◆ **EXERCISE**:
Once you reach the line containing "Viewport: 1440px width, 919px", return it and every line after it exactly, through the end of the records below, with no pictures.

(Records from a dataset)

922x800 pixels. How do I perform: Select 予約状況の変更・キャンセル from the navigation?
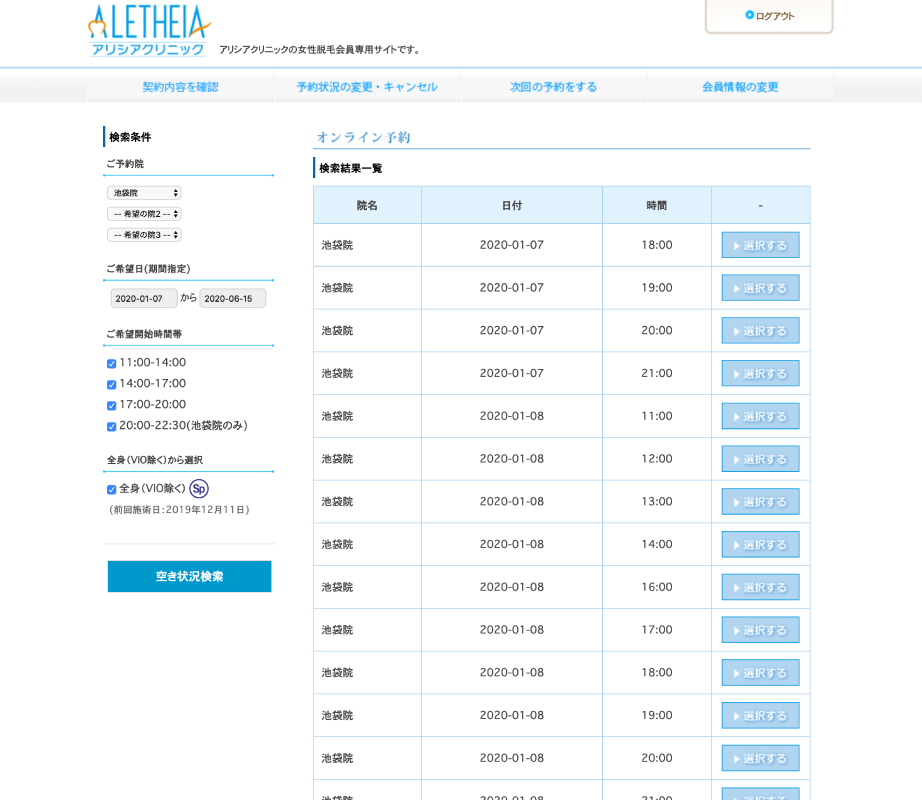pyautogui.click(x=365, y=87)
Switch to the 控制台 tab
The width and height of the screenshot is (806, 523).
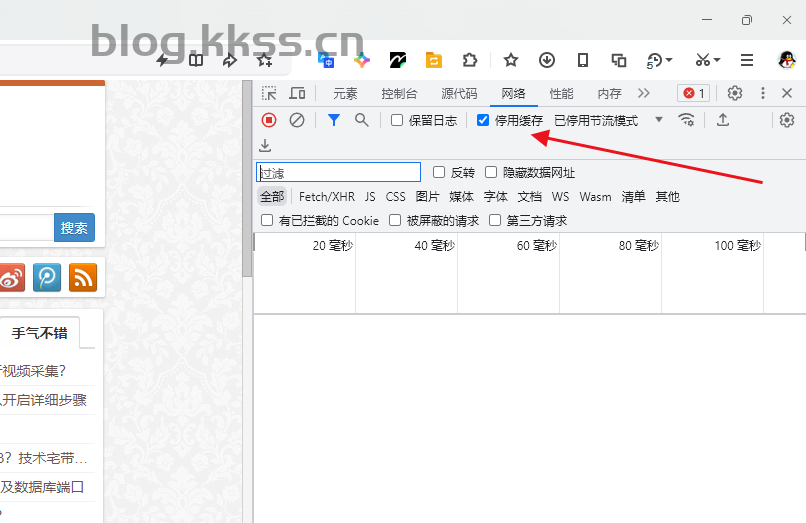pos(399,93)
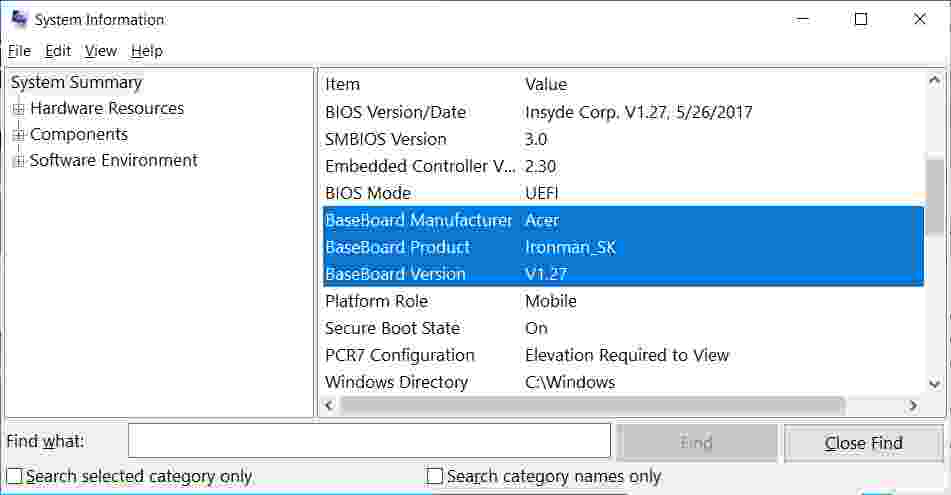Expand the Hardware Resources tree node
This screenshot has height=495, width=951.
coord(18,109)
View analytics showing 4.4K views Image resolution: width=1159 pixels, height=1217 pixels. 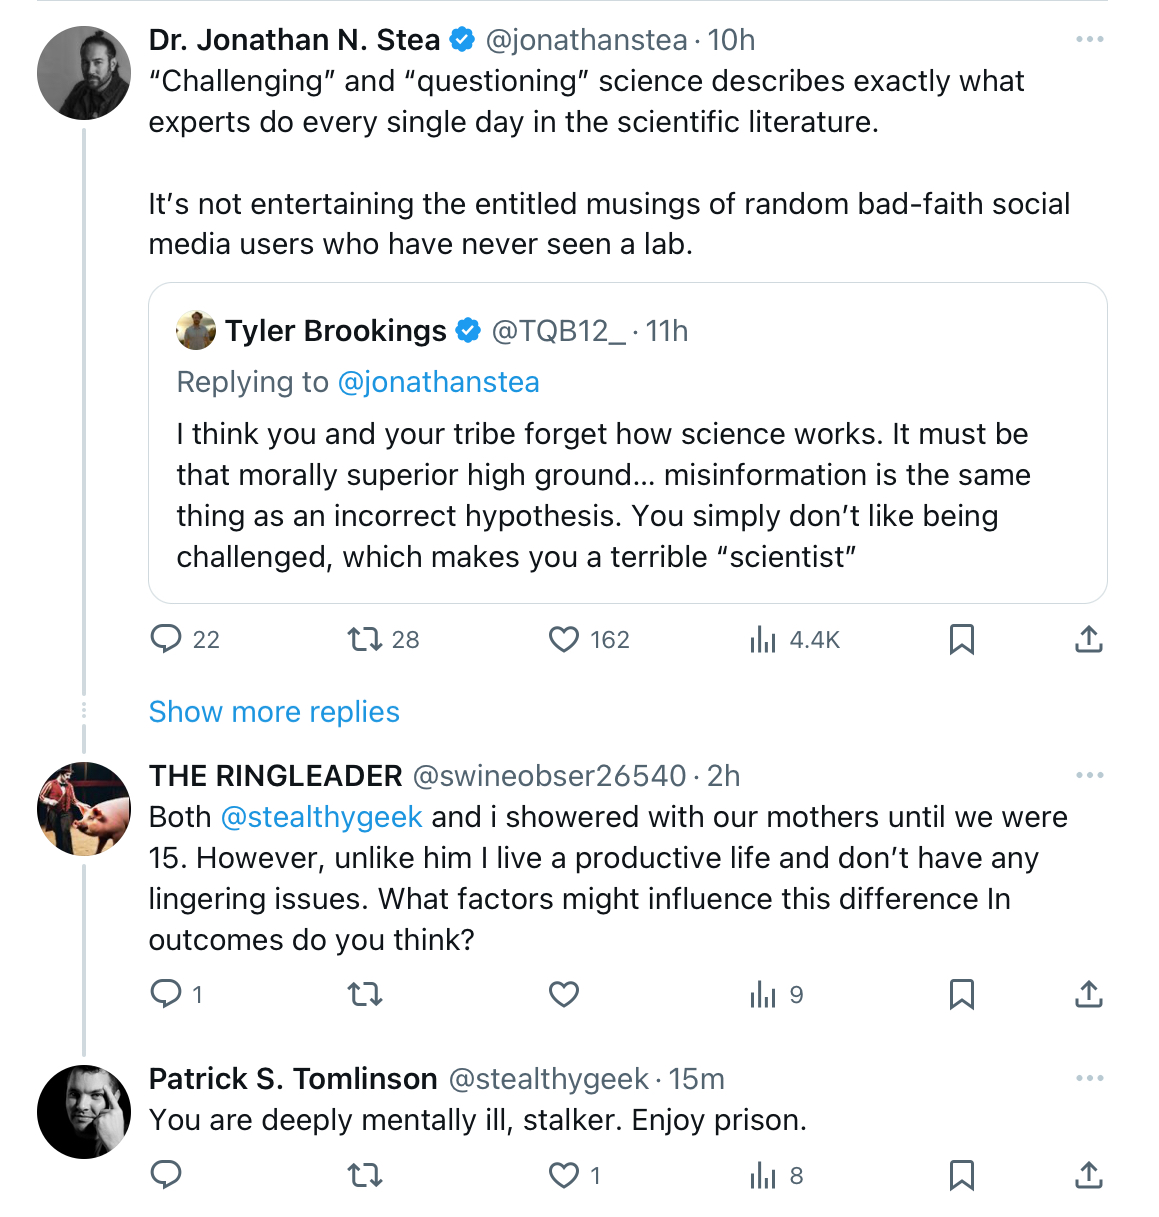click(794, 639)
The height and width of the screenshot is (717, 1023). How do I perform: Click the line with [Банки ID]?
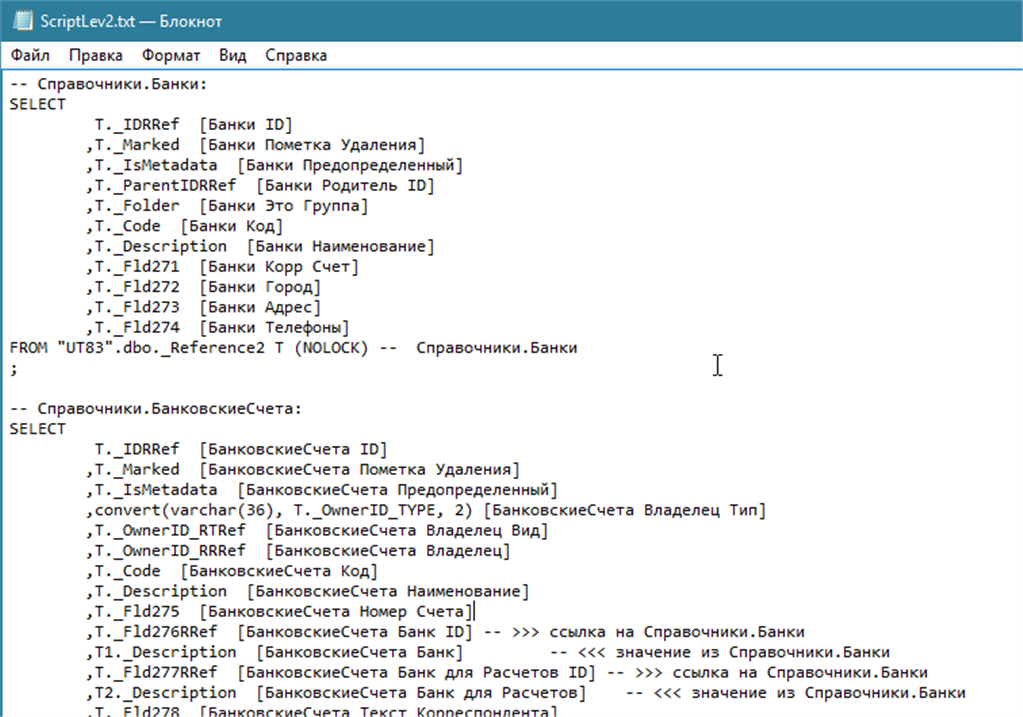coord(194,125)
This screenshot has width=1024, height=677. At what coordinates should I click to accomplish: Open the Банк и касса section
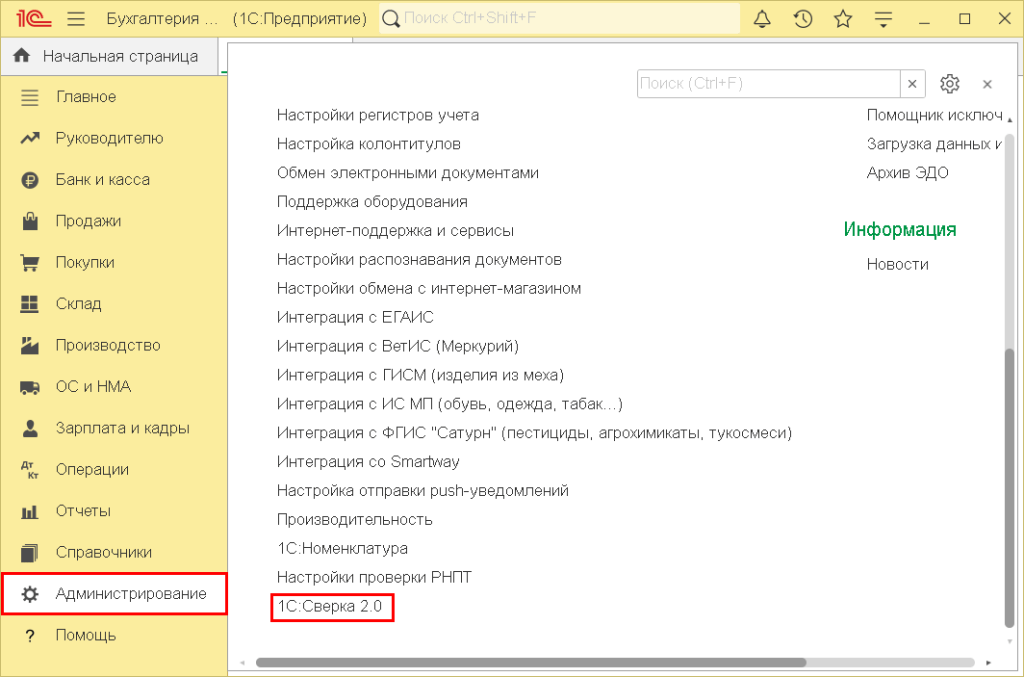102,180
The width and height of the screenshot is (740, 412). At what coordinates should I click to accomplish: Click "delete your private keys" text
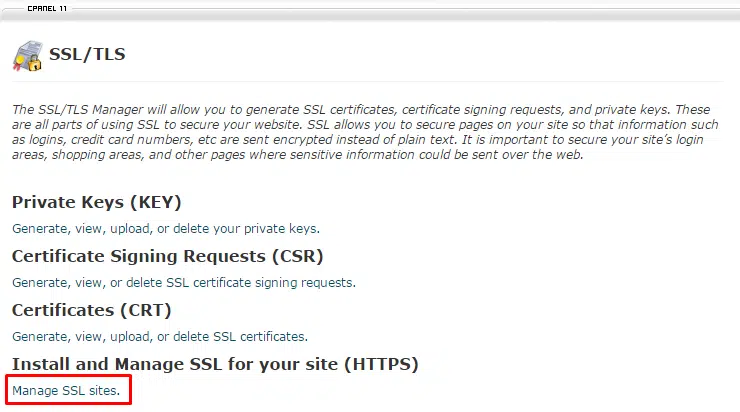[258, 228]
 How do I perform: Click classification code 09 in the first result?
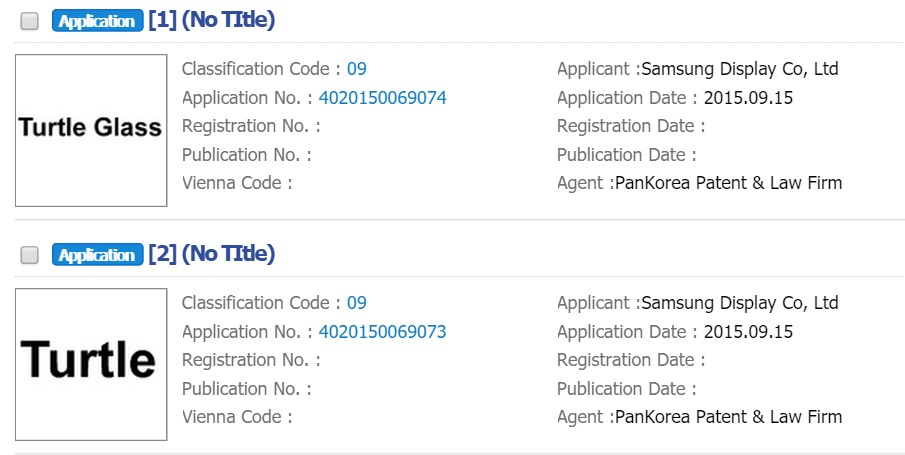(x=357, y=69)
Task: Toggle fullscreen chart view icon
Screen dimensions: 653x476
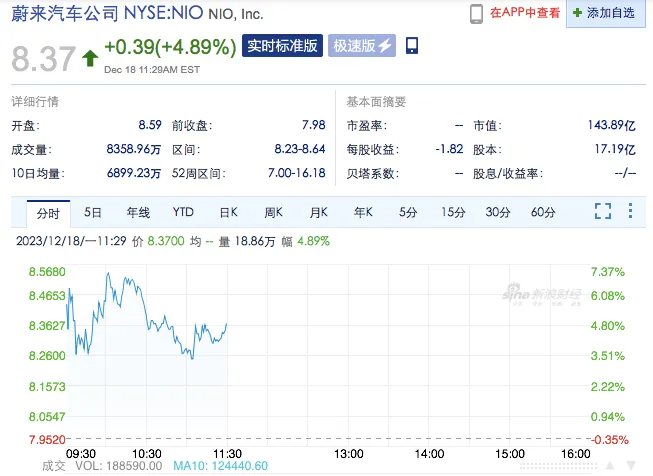Action: pyautogui.click(x=603, y=211)
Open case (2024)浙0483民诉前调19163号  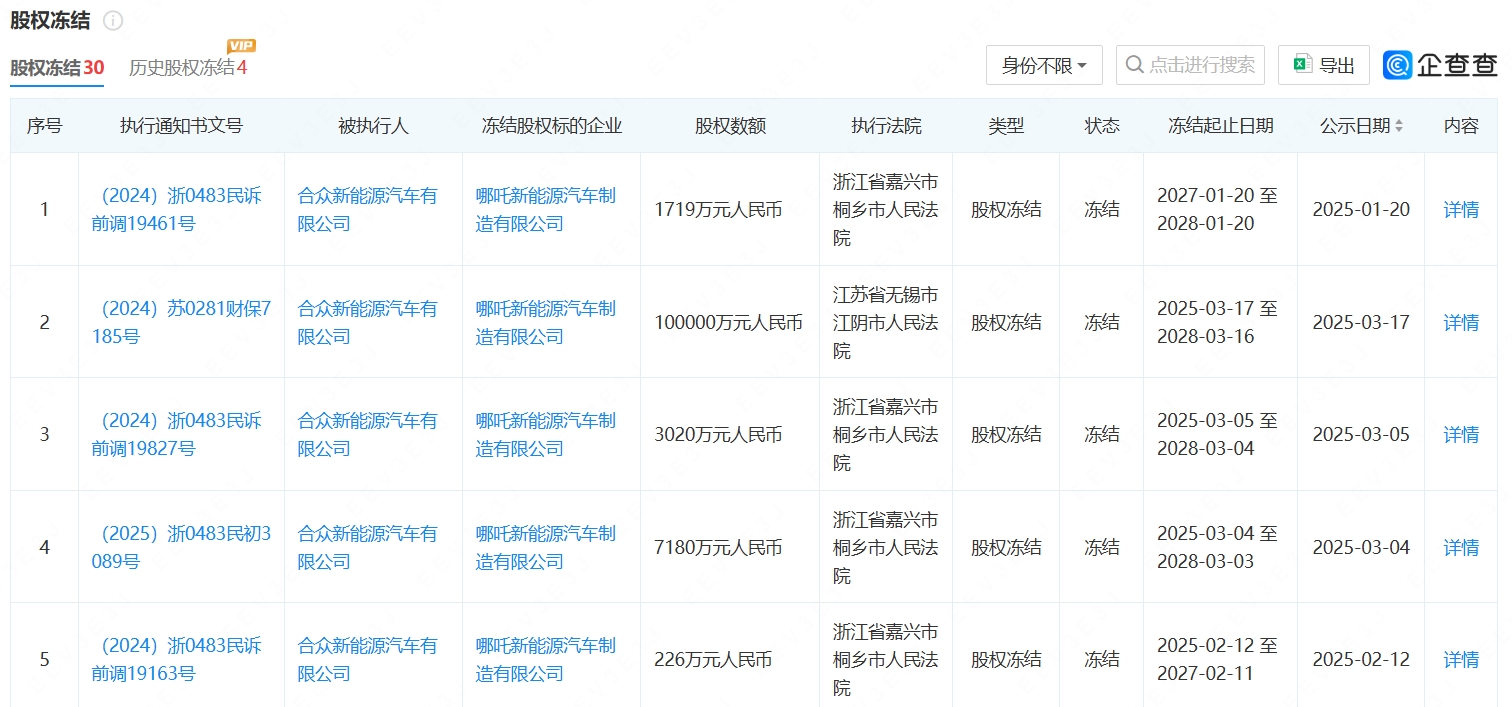(176, 659)
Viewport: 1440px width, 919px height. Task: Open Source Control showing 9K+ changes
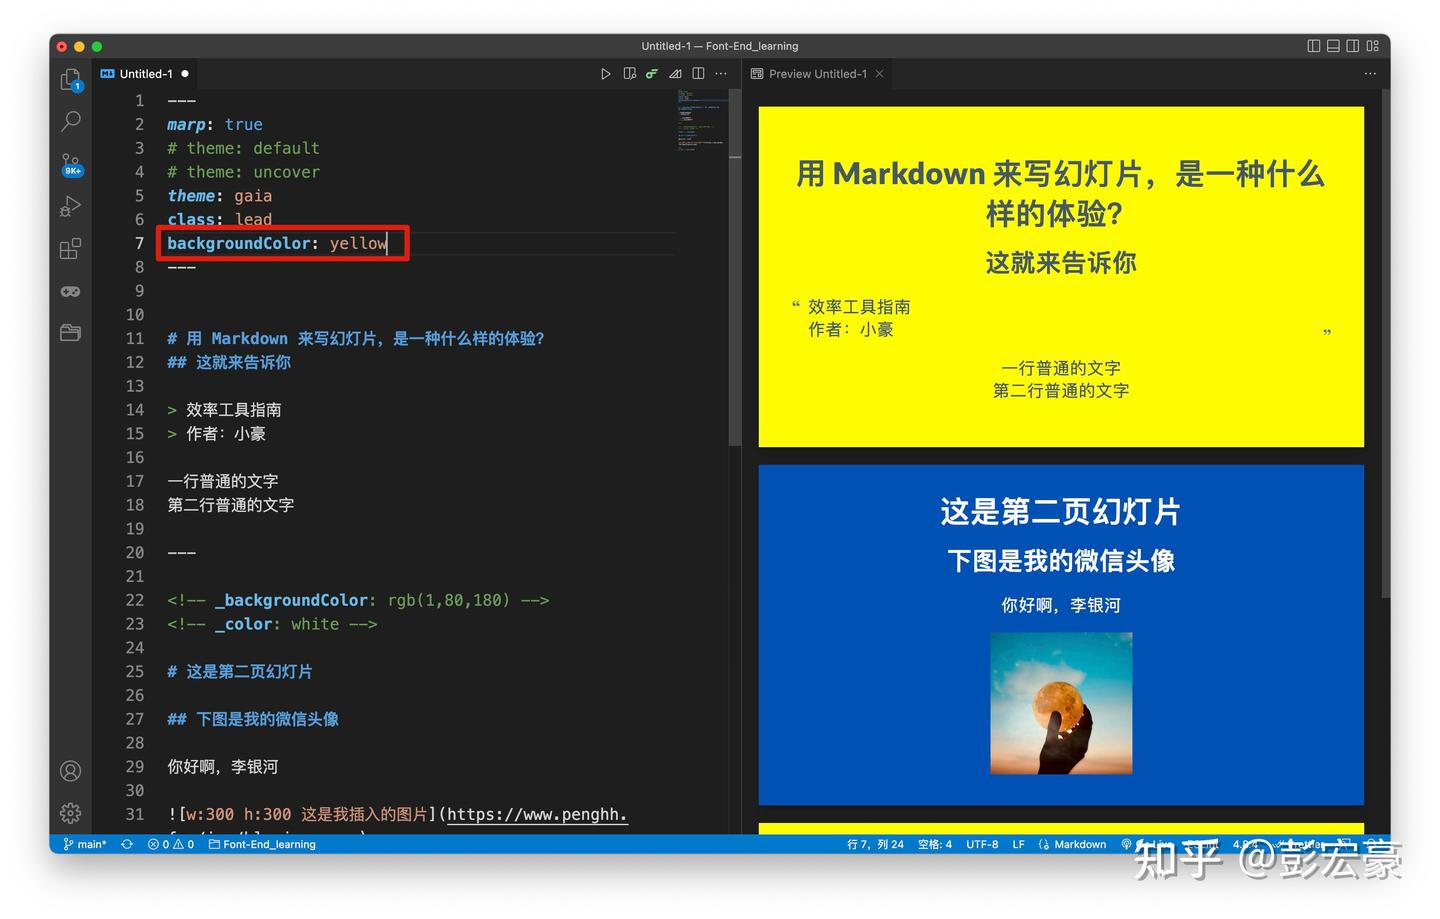coord(70,163)
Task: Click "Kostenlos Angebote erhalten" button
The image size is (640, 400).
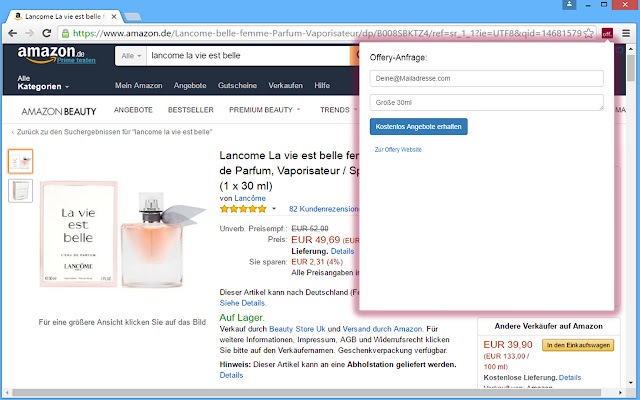Action: coord(418,126)
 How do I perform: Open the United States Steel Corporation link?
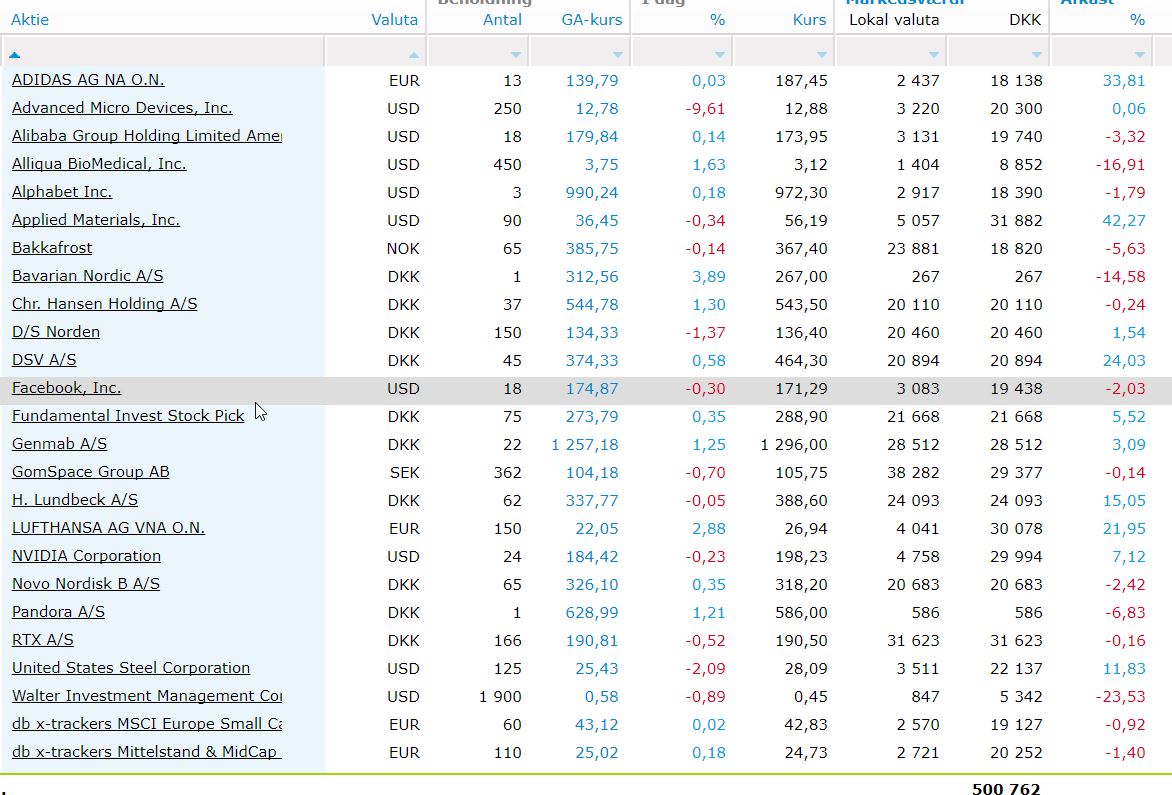click(x=131, y=668)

◆ **FINISHED EXERCISE**:
Viewport: 1440px width, 919px height. Task: Open Source Control showing 9K+ changes
coord(70,163)
Task: Click "Kostenlos Angebote erhalten" button
The image size is (640, 400).
Action: coord(418,126)
 How do I perform: Open the United States Steel Corporation link?
click(x=131, y=668)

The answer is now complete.